⟨

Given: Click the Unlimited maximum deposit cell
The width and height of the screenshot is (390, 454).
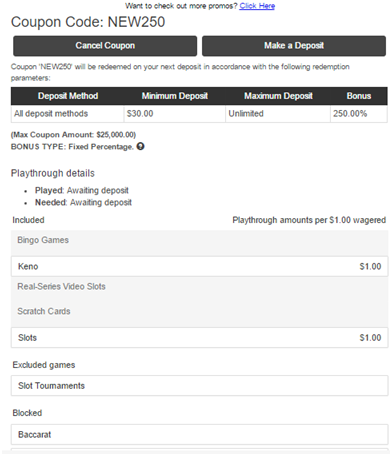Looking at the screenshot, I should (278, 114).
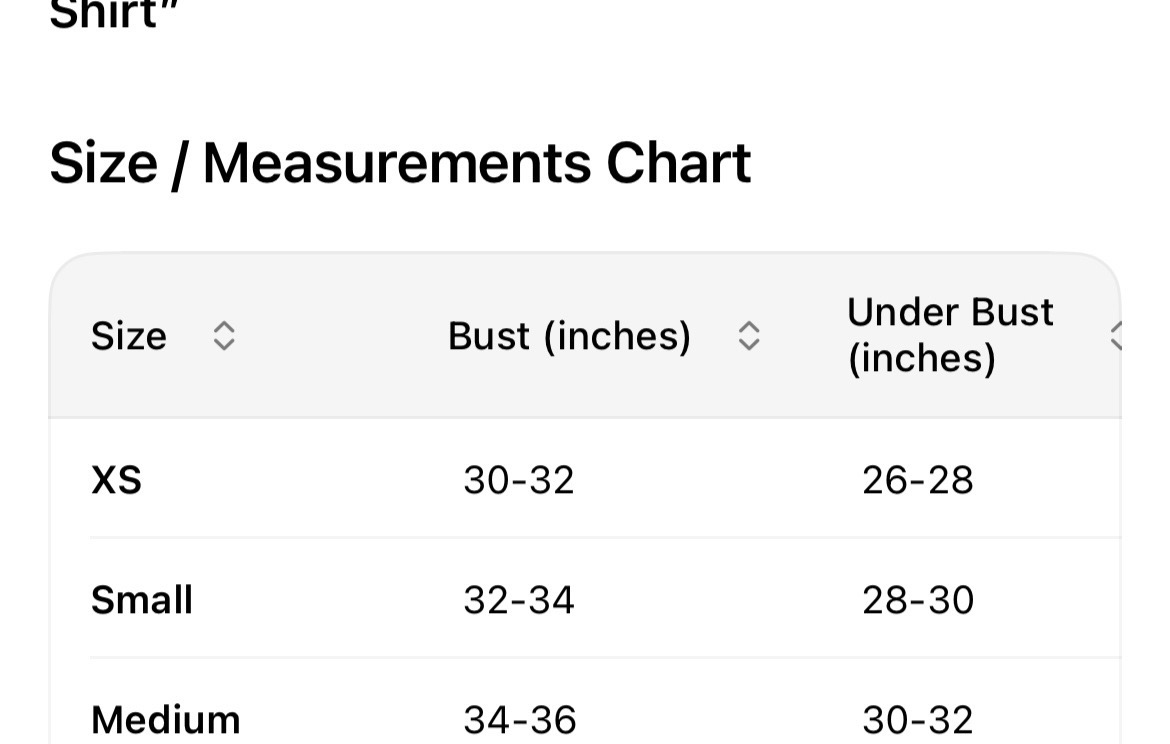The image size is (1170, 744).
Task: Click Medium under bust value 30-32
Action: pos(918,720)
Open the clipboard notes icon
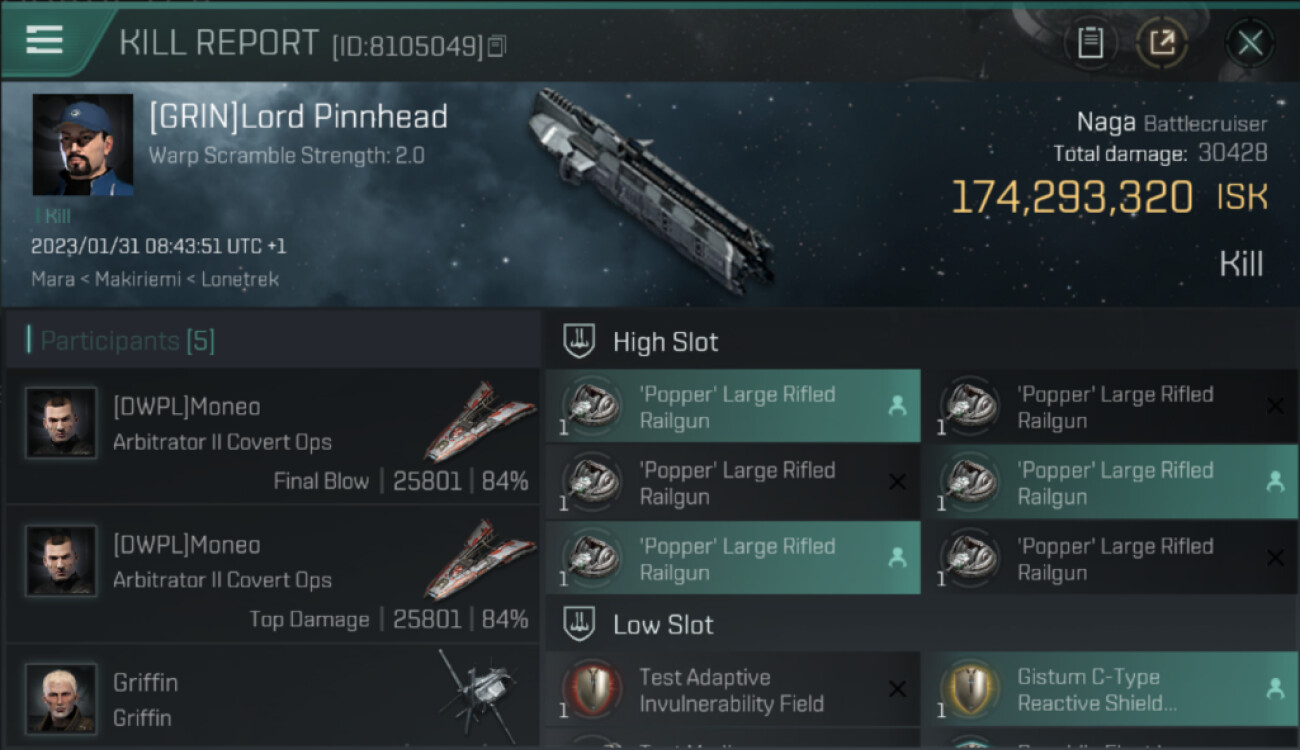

⟩
⟨

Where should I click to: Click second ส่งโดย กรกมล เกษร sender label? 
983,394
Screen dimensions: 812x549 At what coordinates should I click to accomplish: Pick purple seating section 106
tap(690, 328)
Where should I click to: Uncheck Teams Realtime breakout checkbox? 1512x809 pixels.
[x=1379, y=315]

⟩
⟨

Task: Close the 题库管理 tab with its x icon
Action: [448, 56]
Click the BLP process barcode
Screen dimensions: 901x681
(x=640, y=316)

⟩

= Aim of the task =
Return exactly the stretch above whose first line contains "Given: Click the" and whose last line contains "Open the clipboard notes icon", and nothing outside it. The pictures should not appear.

= Answer for this exercise =
Given: Click the Unlimited maximum deposit cell
The width and height of the screenshot is (390, 454).
Looking at the screenshot, I should (278, 114).
The image size is (1170, 744).
Task: Click Medium under bust value 30-32
Action: pos(918,720)
Open the clipboard notes icon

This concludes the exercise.